In its filing, the Tennis Channel said that Comcast’s “discriminatory refusal” to treat it fairly “is harming the network’s ability to compete in the cable marketplace.”
Comcast said in a statement that its 2005 contract with the Tennis Channel allows it to carry the network “on many different tiers, including the Sports Entertainment Package, where we currently offer it to our customers.”
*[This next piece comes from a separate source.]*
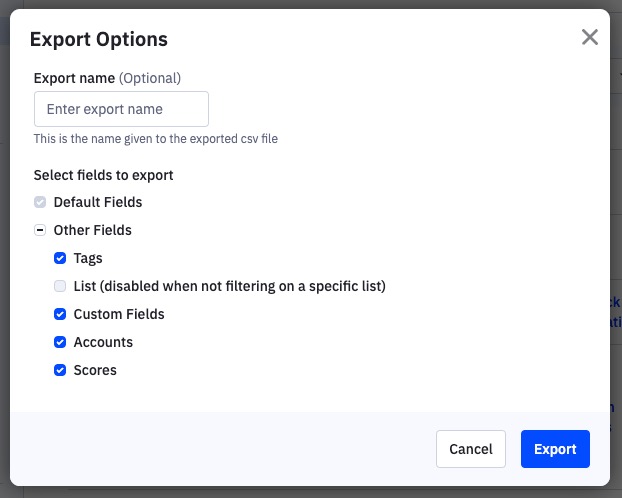This screenshot has height=498, width=622.
Task: Disable the Accounts checkbox
Action: tap(60, 342)
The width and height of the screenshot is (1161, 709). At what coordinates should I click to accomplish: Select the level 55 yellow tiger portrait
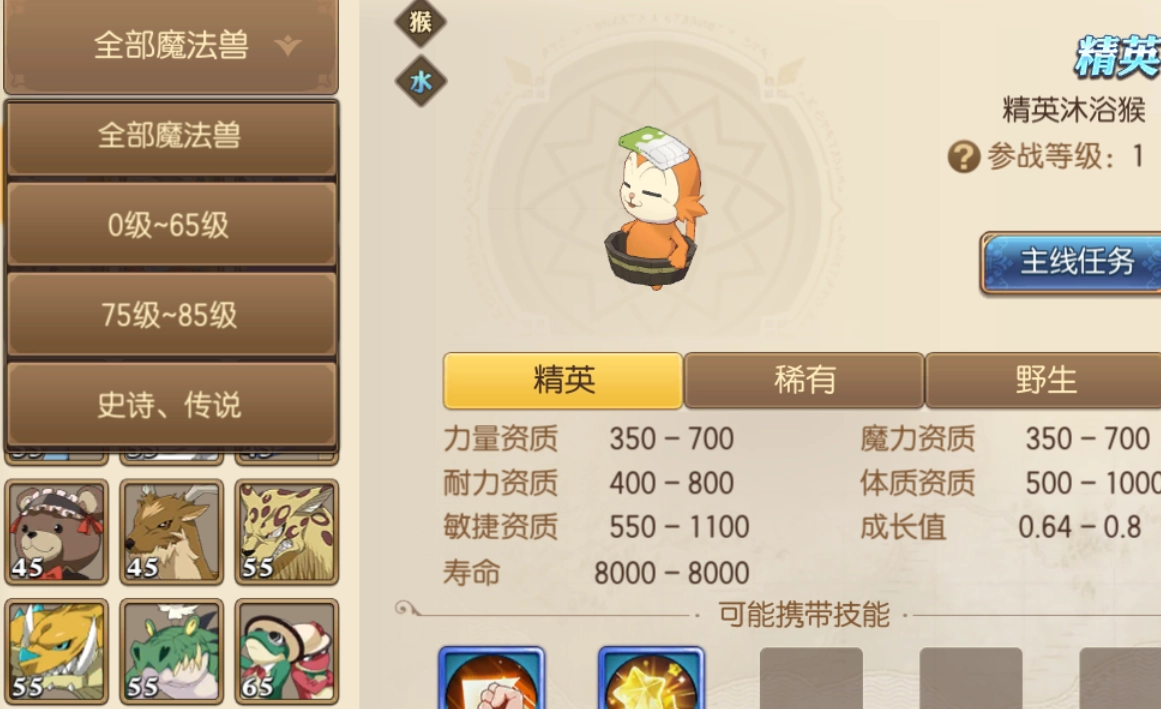point(56,651)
The cable giant said it was “fully honoring the terms of our agreement” with the Tennis Channel and called the complaint “groundless.” The sports tier also includes the CBS College Sports Network, Fox College Sports and the NFL Red Zone.The Tennis Channel’s complaint is similar to one filed with the F.C.C. by the NFL Network against Comcast in 2008 after the cable operator dropped it from a broadly distributed level to its sports tier; the case was dropped when the league and Comcast came to an agreement that made the network more widely available.
Distribution on Comcast, which has about 24 million customers, is crucial for networks eager to maximize their revenue from monthly subscriber fees.
The sports tier is bought by about 2.3 million Comcast customers who pay $5 to $8 a month while while Golf and Versus, older networks, are distributed to virtually all of Comcast’s 24 million subscribers.
Tennis wants to expand well past its full-time universe of 25 million subscribers but only does so substantially during the Grand Slam tournaments. For the French and United States Opens, special previews make it available to more than 50 million people. For Wimbledon and the Australian Open, it is available to about 30 million.
The complaint says that Comcast refused to broaden the Tennis Channel’s availability during negotiations last year despite having added coverage of all four Grand Slam tournaments and creating a high-definition channel since the original contract with Comcast was signed. In trying to prove its case of “differential treatment,” the network cited a statement by Stephen Burke, Comcast’s president, saying that it views its own networks like “siblings” but networks it does not own as “strangers.”
Last summer, a feud over the Tennis Channel’s distribution on Cablevision prevented it from being seen by the cable operator’s customers during the United States Open. Cablevision won the acrimonious battle and carries the channel on its digital sports tier.